> [PASSAGE SHOWN]
********************
Their Jan. 19 statement comes amid a looming crisis over Greenland, where the White House has been sharply ratcheting up rhetoric about acquiring the Arctic territory.
Trump insists the U.S. “needs Greenland” as a strategic asset. Over the weekend, he sent Denmark’s prime minister, Jonas Gahr Støre an extraordinary text message, where he wrote that after being snubbed for the Nobel Peace Prize, he no longer felt the need to think “purely of peace.”
“Considering your Country decided not to give me the Nobel Peace Prize for having stopped 8 Wars PLUS, I no longer feel an obligation to think purely of Peace,” he wrote, adding that the US needed “complete and total control” of Greenland.
Trump’s threats to take the island have Greenlanders and American allies in uproar. In Nuuk, the tiny capital, thousands marched through the snow chanting “Greenland is not for sale!” in defiance of Trump’s takeover threats.
European NATO partners have likewise bristled: France, Germany, the U.K. and others rushed troops to Greenland in a dramatic show of support for Denmark, warning that any U.S. seizure would spell the end of NATO.

At issue is the moral principle of national self-determination. Greenland is a self-governing part of the Kingdom of Denmark, and both Danes and Greenlanders have firmly declared the island isn’t for sale.
Trump, however, has voiced open contempt for their refusal, telling reporters that America will take Greenland “whether they likes it or not.”
He argues U.S. control is necessary to preempt Chinese or Russian ambitions in the Arctic, pointing to the lightning-fast U.S. invasion of Venezuela earlier this month as proof of American resolve.
In a high-stakes meeting on Jan. 14, Trump bluntly told Denmark’s officials, “You found that out last week with Venezuela.” Such rhetoric has sent anxiety soaring across the North Atlantic.
“It’s not the time to gamble with our right to self-determination, when another country is talking about taking us over,” Greenland’s Prime Minister Jens-Frederik Nielsen said.
The cardinals’ statement pointedly upholds that view. In their statement, they condemned the trend of might-over-right in global affairs, echoing Pope Leo XIV’s concern that “war is back in vogue” and that force is replacing dialogue.
“The events in Venezuela, Ukraine and Greenland have raised basic questions about the use of military force and the meaning of peace,” the U.S. prelates wrote. They noted that American policy is at a moral crossroads:
“The sovereign rights of nations to self-determination appear all too fragile in a world of ever greater conflagrations.”
In stark terms, they renounced “war as an instrument for narrow national interests,” insisting military action must be only a last resort in extreme cases. Instead, they call for a foreign policy anchored in “the right to human life, religious liberty, and the enhancement of human dignity” — priorities far removed from any resource grab or nationalist aggression.
Pope Leo’s Challenge and the Cardinals’ Response
This unified Catholic rebuke did not emerge in a vacuum. Pope Leo XIV — history’s first American pope — has been steadily encouraging the U.S. Church to speak out against what he sees as the moral failures of Trumpism.
Just ten days earlier, on Jan. 9, Pope Leo delivered a “State of the World” address to diplomats in Rome that now serves as the charter for the cardinals’ stance.
In that speech, Leo warned that the post-WWII principle forbidding territorial conquest has been “completely undermined.”
********************
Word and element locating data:

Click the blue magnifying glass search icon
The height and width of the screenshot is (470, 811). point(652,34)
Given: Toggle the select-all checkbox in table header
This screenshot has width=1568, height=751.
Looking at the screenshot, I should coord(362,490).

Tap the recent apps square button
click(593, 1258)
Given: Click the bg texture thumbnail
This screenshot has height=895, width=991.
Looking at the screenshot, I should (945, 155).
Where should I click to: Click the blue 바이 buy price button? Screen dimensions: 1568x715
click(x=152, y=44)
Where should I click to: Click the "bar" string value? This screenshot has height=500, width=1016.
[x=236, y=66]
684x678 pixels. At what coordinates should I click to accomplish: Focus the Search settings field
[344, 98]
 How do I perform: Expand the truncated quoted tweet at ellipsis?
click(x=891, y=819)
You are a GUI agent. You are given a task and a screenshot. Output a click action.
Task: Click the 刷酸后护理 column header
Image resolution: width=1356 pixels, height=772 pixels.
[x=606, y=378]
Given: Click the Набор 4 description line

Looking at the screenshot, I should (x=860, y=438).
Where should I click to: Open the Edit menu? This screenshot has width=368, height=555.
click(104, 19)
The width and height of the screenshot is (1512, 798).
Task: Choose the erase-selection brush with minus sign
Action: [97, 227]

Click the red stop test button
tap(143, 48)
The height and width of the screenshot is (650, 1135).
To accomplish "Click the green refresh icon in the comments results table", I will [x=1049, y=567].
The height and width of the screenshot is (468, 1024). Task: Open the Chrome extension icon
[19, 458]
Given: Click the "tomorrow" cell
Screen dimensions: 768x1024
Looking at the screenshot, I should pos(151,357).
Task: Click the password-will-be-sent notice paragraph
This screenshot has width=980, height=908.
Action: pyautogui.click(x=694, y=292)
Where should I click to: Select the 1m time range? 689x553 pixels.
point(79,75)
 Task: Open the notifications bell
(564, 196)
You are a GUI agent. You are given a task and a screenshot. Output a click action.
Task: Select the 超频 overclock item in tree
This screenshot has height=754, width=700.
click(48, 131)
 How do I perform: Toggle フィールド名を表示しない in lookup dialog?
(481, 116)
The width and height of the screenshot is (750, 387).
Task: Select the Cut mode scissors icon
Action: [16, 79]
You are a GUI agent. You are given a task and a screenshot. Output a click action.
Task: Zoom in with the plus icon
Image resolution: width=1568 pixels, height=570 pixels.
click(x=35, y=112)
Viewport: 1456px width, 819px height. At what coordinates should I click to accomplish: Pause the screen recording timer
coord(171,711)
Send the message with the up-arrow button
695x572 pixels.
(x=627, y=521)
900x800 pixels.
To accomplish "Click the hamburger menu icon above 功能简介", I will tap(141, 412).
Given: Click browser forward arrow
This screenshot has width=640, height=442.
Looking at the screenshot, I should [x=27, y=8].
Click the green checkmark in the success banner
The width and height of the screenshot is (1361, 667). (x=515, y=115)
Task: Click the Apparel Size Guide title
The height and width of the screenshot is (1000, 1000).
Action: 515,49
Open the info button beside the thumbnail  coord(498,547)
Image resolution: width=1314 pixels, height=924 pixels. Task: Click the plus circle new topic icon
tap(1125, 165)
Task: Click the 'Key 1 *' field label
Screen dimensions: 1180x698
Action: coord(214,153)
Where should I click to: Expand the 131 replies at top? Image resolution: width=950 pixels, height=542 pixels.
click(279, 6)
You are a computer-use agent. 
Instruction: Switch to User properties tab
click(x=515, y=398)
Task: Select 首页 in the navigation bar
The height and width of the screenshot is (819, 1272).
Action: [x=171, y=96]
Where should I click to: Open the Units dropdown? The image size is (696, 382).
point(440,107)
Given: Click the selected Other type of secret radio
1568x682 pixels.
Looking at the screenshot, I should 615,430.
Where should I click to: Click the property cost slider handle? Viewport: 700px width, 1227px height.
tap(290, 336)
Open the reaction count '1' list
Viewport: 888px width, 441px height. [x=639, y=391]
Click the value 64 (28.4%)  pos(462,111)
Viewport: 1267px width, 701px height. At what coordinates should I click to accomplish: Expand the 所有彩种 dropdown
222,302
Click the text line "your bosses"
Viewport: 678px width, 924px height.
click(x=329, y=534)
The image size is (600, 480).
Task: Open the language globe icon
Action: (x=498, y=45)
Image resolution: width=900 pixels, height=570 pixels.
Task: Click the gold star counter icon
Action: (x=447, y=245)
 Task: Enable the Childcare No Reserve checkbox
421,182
********************
> [EXERCISES]
a: In the Greenland article, what did the thousands marching through the snow in Nuuk chant?
b: Please continue the Greenland article from its last sentence.

> [RESULTS FOR EACH TASK]
a: They chanted "Greenland is not for sale!"

b:
“Peace is no longer sought as a gift. Instead, peace is sought through weapons as a condition for asserting one’s own dominion,” the pope lamented. He decried a “zeal for war” spreading in our time — language the American cardinals explicitly embraced in their statement.
Recent events gave Leo’s words urgent concreteness.
On Jan. 3, just days before that speech, U.S. forces launched a surprise attack in South America, capturing Venezuelan President Nicolás Maduro and his wife in a nighttime raid.
Trump triumphantly proclaimed the ouster of Maduro as a win for freedom — even boasting that the U.S. would “run Venezuela” going forward.
That drew an immediate and firm intervention from Pope Leo XIV.
After his Sunday Angelus prayer on Jan. 4, Leo surprised observers by pointedly asserting that “Venezuela must remain an independent country.”
He stressed that “the welfare of the Venezuelan people must take precedence over any other consideration,” urging respect for human rights and Venezuela’s autonomy.
In Leo’s view, the beloved Venezuelan nation should not become a pawn in great-power games — a direct counter to any U.S. pretensions of installing a puppet regime. Leo’s plea that Venezuela’s sovereignty be guaranteed and its people’s needs put first was widely seen as a moral rejection of Trump’s self-anointed role as “liberator” of that country
Not surprisingly, the Trump administration tried to spin the pope’s stance. The U.S. ambassador to the Holy See — a Trump-appointed Catholic activist — publicly misrepresented Leo’s remarks, implying the pope condoned the military action.
That prompted swift pushback. Letters from Leo was the first publication to expose the distortion, and the Vatican made clear that Leo XIV stood by his principle: no nation gets to unilaterally “run” another.
All this set the stage for the U.S. cardinals’ intervention. Cardinals Blase Cupich, Robert McElroy, and Joseph Tobin have now amplified Pope Leo’s moral framing on American soil — effectively echoing his message that “might makes right” has no place in a just world order.
Each cardinal brought a distinct voice to the joint statement. “As pastors entrusted with the teaching of our people, we cannot stand by while decisions are made that condemn millions to lives trapped permanently at the edge of existence,” said Cardinal Cupich, invoking Leo’s clear direction as a guide.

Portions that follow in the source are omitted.